Saved entries:
.....

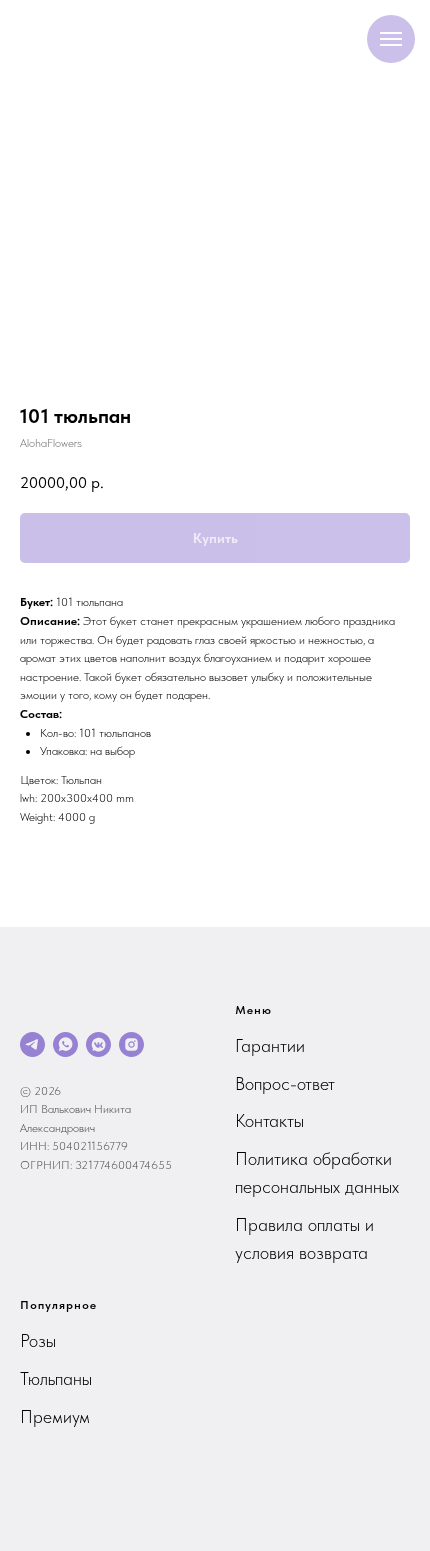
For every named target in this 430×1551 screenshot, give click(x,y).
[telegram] (32, 1044)
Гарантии (270, 1045)
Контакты (269, 1120)
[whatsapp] (65, 1044)
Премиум (55, 1416)
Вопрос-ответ (285, 1083)
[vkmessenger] (98, 1044)
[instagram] (131, 1044)
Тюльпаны (56, 1378)
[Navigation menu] (391, 39)
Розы (38, 1340)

.....

# [TASK STATEMENT]
Although the records include pictures, output only their text, exactly and completely.

# [SOLUTION FOR THIS PROBLEM]
For every named target in this 430×1551 screenshot, give click(x,y).
[telegram] (32, 1044)
Гарантии (270, 1045)
Контакты (269, 1120)
[whatsapp] (65, 1044)
Премиум (55, 1416)
Вопрос-ответ (285, 1083)
[vkmessenger] (98, 1044)
[instagram] (131, 1044)
Тюльпаны (56, 1378)
[Navigation menu] (391, 39)
Розы (38, 1340)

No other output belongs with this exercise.